Mahmoud Ahmadinejad n'a-t-il pas été néanmoins élu par le peuple?
Oui et non. Pour moi, il n'y a pas eu de vote Ahmadinejad. Au premier tour, le vote a obéi à des critères locaux. Les cinq premiers candidats ont eu plus ou moins le même nombre de voix. La différence entre eux ne peut en rien permettre de procéder à une analyse politique (500 000 suffrages d'écart sur 30 millions de bulletins). L'intéressant est que le candidat le plus national a échoué au second tour. Au premier tour, Hachemi Rafsandjani a obtenu à peu près le même nombre de voix dans toutes les régions. Mais les critères du vote au second tour ont été différents. Il s'est d'abord agi d'un vote de rejet contre la gestion boiteuse de vingt-cinq ans de République - aussi bien celle du temps de guerre que celle de Rafsandjani ou de Khatami. Ensuite, ce fut un vote des laissés-pour-compte de la libéralisation économique. Enfin, les électeurs ont clairement sanctionné Rafsandjani et les aghazadeh, les fils à papa ayant tiré des profits économiques de leurs relations familiales.
Cela dit, Ahmadinejad a été élu au second tour avec 62% des voix…
Il est le produit du système, mais pas le seul que celui-ci a su produire. Khatami en a été une autre expression. Ahmadinejad est important parce qu'il a désormais son mot à dire dans le système, sans qu'il puisse le monopoliser pour autant. A preuve sa difficulté à faire approuver son gouvernement et son projet de budget par le Parlement.
Concernant le nucléaire, quelles sont, dans le discours d'Ahmadinejad, la part d'intimidation et la part de réalité?
Tous les experts, y compris les moins bien intentionnés à l'égard de l'Iran, pensent que celui-ci est loin d'accéder à l'usage militaire de l'atome. La part de bluff est considérable. Il ne faut pas toutefois sous-estimer la mobilisation des Iraniens, car elle repose sur une conviction profonde et unanimement partagée. Encore une fois, l'Iran s'estime victime, notamment par rapport au Pakistan et à l'Inde, d'une injustice internationale dans la manière dont on lui interdit la poursuite de ses recherches nucléaires.

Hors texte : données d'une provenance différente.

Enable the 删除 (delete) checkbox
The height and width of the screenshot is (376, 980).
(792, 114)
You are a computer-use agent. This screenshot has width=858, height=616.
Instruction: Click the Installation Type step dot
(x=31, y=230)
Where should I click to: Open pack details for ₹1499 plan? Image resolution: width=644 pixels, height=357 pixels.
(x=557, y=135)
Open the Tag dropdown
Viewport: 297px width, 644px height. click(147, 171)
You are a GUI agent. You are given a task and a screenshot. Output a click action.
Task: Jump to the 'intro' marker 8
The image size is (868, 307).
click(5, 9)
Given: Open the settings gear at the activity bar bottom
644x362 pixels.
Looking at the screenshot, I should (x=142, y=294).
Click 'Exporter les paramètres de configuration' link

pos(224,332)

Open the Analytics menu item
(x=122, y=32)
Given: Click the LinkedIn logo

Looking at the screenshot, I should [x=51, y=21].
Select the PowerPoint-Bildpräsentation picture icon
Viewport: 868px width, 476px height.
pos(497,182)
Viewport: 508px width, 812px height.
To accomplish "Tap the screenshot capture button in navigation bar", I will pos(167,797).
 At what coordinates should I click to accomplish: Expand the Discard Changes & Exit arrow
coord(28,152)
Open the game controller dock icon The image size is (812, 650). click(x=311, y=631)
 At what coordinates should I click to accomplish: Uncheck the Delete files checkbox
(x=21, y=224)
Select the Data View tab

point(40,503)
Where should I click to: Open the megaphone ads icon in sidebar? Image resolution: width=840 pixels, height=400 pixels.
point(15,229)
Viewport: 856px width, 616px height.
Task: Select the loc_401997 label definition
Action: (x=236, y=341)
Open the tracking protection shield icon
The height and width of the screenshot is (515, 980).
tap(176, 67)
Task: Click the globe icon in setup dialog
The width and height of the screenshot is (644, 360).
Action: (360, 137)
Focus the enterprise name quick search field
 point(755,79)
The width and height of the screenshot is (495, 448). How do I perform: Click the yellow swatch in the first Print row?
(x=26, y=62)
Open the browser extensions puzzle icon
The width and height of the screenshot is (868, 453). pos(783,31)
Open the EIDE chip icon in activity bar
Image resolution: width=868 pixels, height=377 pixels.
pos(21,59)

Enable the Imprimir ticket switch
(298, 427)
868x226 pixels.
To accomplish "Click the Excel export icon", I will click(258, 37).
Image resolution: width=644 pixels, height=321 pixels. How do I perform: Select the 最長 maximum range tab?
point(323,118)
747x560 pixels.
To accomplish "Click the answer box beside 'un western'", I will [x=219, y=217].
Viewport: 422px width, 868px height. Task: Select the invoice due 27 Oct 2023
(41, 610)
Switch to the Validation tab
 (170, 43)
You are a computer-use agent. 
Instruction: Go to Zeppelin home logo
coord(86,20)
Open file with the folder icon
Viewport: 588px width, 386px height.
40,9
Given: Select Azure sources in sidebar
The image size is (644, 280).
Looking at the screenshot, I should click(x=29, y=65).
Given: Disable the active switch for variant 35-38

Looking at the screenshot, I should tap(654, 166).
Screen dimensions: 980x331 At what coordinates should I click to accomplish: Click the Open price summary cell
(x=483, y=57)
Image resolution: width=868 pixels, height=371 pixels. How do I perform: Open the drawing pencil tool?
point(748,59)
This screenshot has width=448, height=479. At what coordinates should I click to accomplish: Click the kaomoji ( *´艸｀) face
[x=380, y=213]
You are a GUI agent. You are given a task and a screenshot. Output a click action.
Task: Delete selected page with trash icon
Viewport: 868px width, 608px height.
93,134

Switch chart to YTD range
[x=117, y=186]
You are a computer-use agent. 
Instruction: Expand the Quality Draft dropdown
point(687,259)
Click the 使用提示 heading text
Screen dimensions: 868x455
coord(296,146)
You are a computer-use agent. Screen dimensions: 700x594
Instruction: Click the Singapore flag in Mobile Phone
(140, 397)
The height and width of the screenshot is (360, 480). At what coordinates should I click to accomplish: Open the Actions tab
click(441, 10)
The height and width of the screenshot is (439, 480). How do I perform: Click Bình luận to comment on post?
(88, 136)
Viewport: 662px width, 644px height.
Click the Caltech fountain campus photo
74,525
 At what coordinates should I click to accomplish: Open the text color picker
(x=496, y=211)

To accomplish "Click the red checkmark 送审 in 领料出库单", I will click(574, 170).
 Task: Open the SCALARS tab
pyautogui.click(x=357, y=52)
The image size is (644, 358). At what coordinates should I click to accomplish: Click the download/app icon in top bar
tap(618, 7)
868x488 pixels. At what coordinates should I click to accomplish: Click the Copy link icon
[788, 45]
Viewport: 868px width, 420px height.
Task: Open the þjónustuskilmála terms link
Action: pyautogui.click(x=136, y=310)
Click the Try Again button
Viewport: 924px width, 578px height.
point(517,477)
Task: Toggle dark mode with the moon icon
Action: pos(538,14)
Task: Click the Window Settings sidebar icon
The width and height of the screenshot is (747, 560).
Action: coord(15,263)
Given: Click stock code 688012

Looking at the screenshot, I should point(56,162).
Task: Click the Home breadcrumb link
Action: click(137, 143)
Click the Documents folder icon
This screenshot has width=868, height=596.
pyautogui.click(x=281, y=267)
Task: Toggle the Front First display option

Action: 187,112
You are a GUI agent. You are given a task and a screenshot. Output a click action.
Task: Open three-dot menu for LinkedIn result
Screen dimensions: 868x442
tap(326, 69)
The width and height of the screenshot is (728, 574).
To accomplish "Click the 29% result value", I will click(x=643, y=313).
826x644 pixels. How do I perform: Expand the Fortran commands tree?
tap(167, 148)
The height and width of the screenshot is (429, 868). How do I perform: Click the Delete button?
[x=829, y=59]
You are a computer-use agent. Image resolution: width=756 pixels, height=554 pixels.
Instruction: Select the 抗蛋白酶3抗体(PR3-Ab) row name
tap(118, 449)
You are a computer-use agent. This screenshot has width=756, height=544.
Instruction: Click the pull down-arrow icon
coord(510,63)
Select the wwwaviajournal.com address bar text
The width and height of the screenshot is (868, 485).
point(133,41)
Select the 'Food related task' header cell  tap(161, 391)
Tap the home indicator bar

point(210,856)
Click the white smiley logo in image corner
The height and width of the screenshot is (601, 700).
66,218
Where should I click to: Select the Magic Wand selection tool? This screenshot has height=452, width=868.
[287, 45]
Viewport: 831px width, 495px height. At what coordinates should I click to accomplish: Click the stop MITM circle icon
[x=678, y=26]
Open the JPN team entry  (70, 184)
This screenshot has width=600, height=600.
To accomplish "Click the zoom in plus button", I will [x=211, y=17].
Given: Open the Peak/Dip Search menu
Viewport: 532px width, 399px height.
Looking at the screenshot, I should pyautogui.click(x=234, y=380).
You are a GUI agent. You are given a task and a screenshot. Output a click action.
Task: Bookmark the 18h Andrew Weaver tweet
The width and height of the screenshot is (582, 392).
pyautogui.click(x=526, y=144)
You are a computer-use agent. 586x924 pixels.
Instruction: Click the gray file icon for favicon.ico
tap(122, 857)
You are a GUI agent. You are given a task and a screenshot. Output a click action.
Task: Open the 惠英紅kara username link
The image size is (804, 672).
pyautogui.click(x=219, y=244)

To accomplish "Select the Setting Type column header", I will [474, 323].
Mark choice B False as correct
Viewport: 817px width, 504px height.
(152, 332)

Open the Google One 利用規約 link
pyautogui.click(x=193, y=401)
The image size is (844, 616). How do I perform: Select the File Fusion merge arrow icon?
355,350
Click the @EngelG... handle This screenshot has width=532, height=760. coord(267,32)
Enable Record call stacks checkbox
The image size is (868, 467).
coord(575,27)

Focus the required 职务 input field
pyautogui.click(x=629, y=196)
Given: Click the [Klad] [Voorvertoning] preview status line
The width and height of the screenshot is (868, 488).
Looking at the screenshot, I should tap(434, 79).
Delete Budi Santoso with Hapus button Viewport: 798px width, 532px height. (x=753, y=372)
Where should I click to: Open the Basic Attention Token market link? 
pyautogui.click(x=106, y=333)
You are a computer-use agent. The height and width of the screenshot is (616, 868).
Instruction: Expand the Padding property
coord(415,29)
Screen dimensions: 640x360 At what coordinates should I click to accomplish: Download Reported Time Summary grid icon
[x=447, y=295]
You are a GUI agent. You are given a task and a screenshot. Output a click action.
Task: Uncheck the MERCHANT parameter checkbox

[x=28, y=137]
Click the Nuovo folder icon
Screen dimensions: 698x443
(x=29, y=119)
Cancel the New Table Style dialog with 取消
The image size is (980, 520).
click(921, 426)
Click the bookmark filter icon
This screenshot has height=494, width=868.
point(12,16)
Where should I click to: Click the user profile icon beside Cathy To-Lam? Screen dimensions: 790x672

L'Iran se considère-t-il comme une superpuissance orientale qui a l'intention de tenir tête aux Etats-Unis sous les regards du monde entier?
L'Iran n'est plus une superpuissance régionale, ne serait-ce que par les limites rencontrées par la révolution islamique. Cette dernière a contribué à marginaliser le pays. Les Iraniens ont échoué, y compris dans l'exportation de la révolution auprès des voisins les plus proches, les chiites irakiens. Les Afghans n'ont jamais cherché à imiter Téhéran, le Hezbollah n'a pas pris le pouvoir au Liban et le Hamas n'était pas la force privilégiée par l'Iran dans les territoires palestiniens. Lorsque Erdogan est parvenu à la tête du gouvernement, Téhéran s'est félicité, mais le Premier ministre turc a pris ses distances, car ce soutien est gênant pour lui. Ce qui est vrai, en revanche, c'est que le nationalisme iranien est plus fort que jamais.
Pourquoi?
Cette révolution-là, les Iraniens en sont fiers, même s'ils n'en escomptaient pas les conséquences ou si celles-ci restent pour beaucoup non souhaitées. La génération qui y a pris part est encore la seule force politique active du pays. La permanence des hommes à la tête de la République est en cela le reflet de la société. L'idéal des conservateurs, qui aspirent à faire de l'Iran le Japon islamique du Moyen-Orient, n'est pas complètement déconnecté de l'idéal du développement aux yeux de l'Iranien moyen.
(1) Auteur de L'Iran (Cavalier bleu, 2005), Etre moderne en Iran (Karthala, 1998) et La Révolution sous le voile (Karthala, 1991).